Bacterial gill disease (BGD) occurs in several species, but it is an especially serious problem of intensive salmonid culture, and in some parts of the world it is the most common disease, especially in fry and fingerlings. BGD is characterized by explosive morbidity and mortality rates, attributable to bacterial colonization of gill surfaces.
Despite such pronounced clinical signs and high mortality, pathological changes are surprisingly few and hard to find in the acute disease. It is only when (if) the fish survive for a few days, more commonly seen in older fish, that changes such as lamellar fusion and hyperplasia can be seen.
Affected fish can be seen gasping at the surface of the water. Fish show a greatly reduced fright response and they have no interest in feed. When they die, they usually have flared opercula, probably due to lactic acid build-up in the head muscles. Mortality can reach 50% or higher within 48 hours.
The causative agent of BGD, Flavobacterium branchiophilum, is a yellow-pigmented, filamentous, Gram-negative bacterium, which is considered ubiquitous in the freshwater environment; it is horizontally transmitted between fish.

==*==

- _Work instruction 1_
Return everything in the bacterial gill disease passage from "The causative agent" down to "transmitted between fish.", word for word.
- _Work instruction 2_
According to the bacterial gill disease passage, why do fish that die of the disease usually have flared opercula? Please answer in one to three sentences.
- _Work instruction 3_
Write what comes next in the bacterial gill disease passage, starting after its final sentence.
The lines after this passage are separate material.

==*==

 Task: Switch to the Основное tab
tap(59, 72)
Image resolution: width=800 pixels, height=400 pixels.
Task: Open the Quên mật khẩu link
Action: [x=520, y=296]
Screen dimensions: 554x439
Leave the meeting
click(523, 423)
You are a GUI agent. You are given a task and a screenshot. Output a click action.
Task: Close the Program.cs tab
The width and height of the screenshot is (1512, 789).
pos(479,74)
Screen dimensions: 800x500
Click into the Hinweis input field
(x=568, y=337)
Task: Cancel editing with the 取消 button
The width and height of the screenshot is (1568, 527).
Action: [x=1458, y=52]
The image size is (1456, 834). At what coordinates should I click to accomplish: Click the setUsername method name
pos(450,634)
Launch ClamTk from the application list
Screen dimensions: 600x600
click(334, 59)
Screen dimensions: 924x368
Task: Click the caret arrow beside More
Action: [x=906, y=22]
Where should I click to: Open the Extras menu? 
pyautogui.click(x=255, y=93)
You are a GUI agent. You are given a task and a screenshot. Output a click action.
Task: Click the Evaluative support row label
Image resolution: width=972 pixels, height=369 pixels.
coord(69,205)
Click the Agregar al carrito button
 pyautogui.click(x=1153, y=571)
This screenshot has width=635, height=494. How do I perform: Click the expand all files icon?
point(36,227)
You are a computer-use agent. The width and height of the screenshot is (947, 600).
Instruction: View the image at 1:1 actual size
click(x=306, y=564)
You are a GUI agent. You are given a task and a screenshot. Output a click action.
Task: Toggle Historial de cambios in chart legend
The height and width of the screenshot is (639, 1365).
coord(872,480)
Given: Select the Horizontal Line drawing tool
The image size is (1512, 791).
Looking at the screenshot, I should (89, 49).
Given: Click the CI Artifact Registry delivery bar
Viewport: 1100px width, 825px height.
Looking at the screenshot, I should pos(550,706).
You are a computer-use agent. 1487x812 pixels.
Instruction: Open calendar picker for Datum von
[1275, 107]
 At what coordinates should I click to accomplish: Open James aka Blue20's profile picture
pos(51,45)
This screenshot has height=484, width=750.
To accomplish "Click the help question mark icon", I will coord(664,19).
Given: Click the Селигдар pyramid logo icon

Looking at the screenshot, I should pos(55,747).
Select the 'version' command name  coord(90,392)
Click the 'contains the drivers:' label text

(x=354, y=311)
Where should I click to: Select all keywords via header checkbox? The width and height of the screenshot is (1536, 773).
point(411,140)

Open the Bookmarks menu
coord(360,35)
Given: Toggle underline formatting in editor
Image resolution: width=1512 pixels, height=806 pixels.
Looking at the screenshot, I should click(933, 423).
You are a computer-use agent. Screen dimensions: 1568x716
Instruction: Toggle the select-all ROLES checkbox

==*==

- _Task response 1_
The causative agent of BGD, Flavobacterium branchiophilum, is a yellow-pigmented, filamentous, Gram-negative bacterium, which is considered ubiquitous in the freshwater environment; it is horizontally transmitted between fish.

- _Task response 2_
Fish that die of the disease usually have flared opercula, probably because of lactic acid build-up in the muscles of the head.

- _Task response 3_
It attaches exclusively to respiratory surfaces, including the epithelium lining the branchial cavity, but not to skin. And it does not invade the tissue. Attachment of the bacteria leads to a toxin-induced reduction in blood oxygen levels, down to roughly 30% of normal under experimental conditions. This is caused by a prostaglandin-mediated vasoconstriction of the blood vessels in the gills.
Treatment of acutely-affected fish with chemicals such as formalin, chloramine-T or hydrogen peroxide, leads to an almost instantaneous recovery in clinical signs, due no doubt to a reversal of the vasoconstriction and resulting hypoxaemia.